Recientemente estamos escuchando las diversas opiniones sobre la candidatura para las elecciones presidenciales 2010 de alguién quien fuera catalogado como una de las personas más influyentes en nuestro medio (2008). Comentarios van y comentarios vienen. Recuerdo cuando en mis estudios de Pre grado, nuestro profesor de Sociologia vaticinó que un personaje de la farándula podría llegar a uno de los poderes del Estado en el tiempo...así fue. En el Perú y en cualquier otro lugar del mundo puede suceder esas cosas, total, la "democracia" y "el estado de Derecho" que existe aca lo permite, cualquier ciudadno puede ser líder político así tenga preparación con ideas descabelladas o incorrectas, que no tenga preparación y tenga ideas correctas, que tenga un buen trasero con un número marcado, que sea un líder televisivo o que sea comentarista de deportes, periodista antisistema o anti fujimontesinista (que estuvo de moda desde hace 10 años), o tal vez, un sujeto que apuesta por la efectividad de los derechos humanos y las casas del Alba, en fin, cualquiera puede postular a un espacio si es que está legitimamente respaldado por los requisitos y amparado por los procedimientos de elección: simplemente que tenga representatividad frente a miles de electores durante una campaña y juerga electoral, porque al fín y al cabo, el mismo sistema permite la degradación del mismo facilitando la atomización de más y más movimientos o partidos políticos, para ganar una curul, para obtener una tajada de presupuesto o símplemente para mantener la popularidad, o para quienes cantan a los cuatro vientos que son personajes probos que luchan contra la corrupción sin demostrar jamás que en la escala de criterios para la toma de decisiones, miles de estas decisiones serían catalogadas como corruptas si es que no hubiesen cumplido su misión y efectividad frente a un rango y limitación presupuestal, nada más, en caso contrario, no se diría nada.

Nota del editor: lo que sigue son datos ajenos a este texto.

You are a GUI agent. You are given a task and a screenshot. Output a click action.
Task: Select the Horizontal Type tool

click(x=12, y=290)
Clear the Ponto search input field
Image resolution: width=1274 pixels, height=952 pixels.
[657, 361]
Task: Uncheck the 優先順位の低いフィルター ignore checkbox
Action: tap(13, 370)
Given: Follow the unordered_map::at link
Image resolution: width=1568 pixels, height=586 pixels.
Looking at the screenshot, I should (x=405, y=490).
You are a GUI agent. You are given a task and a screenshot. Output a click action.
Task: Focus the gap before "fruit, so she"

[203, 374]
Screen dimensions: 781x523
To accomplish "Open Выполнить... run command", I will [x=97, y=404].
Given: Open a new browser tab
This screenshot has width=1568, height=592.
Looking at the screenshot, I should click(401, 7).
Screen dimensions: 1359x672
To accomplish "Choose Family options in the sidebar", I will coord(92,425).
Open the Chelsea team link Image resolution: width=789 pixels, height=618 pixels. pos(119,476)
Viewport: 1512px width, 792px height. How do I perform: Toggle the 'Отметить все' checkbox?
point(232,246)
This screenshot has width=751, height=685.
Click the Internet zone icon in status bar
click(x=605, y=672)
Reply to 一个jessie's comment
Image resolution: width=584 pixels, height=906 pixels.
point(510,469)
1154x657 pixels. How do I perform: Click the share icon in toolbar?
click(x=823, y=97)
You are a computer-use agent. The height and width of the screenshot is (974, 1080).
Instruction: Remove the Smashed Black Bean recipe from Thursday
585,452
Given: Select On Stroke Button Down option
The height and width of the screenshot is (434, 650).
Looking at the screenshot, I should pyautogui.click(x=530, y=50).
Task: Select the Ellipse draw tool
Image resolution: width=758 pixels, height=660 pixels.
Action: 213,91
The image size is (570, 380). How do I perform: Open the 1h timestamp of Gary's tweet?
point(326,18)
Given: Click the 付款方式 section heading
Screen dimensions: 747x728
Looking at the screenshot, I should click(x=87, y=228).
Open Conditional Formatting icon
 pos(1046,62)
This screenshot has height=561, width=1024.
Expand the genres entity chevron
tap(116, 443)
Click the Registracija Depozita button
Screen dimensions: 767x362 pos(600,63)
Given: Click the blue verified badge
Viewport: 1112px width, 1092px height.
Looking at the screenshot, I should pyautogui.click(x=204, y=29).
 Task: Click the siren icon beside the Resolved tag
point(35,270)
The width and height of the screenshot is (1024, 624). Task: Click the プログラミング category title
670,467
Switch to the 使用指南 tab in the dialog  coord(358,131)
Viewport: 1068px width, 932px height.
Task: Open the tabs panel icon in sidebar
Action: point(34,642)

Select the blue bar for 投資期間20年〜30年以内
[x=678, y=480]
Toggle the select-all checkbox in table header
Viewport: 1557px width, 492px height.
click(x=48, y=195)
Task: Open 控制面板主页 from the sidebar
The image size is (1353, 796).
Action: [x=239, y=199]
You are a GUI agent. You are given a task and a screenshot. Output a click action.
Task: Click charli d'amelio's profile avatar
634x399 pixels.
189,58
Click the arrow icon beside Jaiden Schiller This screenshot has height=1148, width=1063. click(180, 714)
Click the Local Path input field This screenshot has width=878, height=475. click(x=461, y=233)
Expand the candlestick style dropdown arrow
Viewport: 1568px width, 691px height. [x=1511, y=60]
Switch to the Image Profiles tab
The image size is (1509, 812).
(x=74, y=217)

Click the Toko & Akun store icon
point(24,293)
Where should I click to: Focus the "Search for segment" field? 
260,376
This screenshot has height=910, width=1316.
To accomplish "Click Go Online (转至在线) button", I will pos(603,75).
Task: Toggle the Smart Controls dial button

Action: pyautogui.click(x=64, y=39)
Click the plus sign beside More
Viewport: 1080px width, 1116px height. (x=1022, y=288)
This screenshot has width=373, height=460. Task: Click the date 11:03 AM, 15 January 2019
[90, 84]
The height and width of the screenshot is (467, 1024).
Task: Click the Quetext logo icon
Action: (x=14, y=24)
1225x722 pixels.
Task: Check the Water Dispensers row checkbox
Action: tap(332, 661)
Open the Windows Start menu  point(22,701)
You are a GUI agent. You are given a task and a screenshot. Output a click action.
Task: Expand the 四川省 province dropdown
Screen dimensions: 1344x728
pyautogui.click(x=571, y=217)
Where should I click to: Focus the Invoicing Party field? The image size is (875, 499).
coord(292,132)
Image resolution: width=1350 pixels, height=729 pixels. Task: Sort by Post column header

Siendo así, Jaime Baily representa la opción de quienes optan por una posición de protesta rebelde y desenfrenada al sistema sin estar correctamente informado y sin procurar desarrollar una seriedad de Estado para lograr una madurez como ciudadano y como nación: la chacota es usada como un perfecto amortiguador para sopesar la corrupción y ciertos actuados de muchos funcionarios públicos y politicos frente a un mayor y cada vez más agresivo desequilibrio social, desorden cultural y pérdida de valores de la cual es partícipe el mismo protagonista en cuestión. Lo único efectivo que se logra con todo ello es reducir votos para otros candidatos clásicos y antipáticos, o para eternizar de manera injusta y rencorosa la distracción del público frente a las buenas obras de gobiernos anteriores.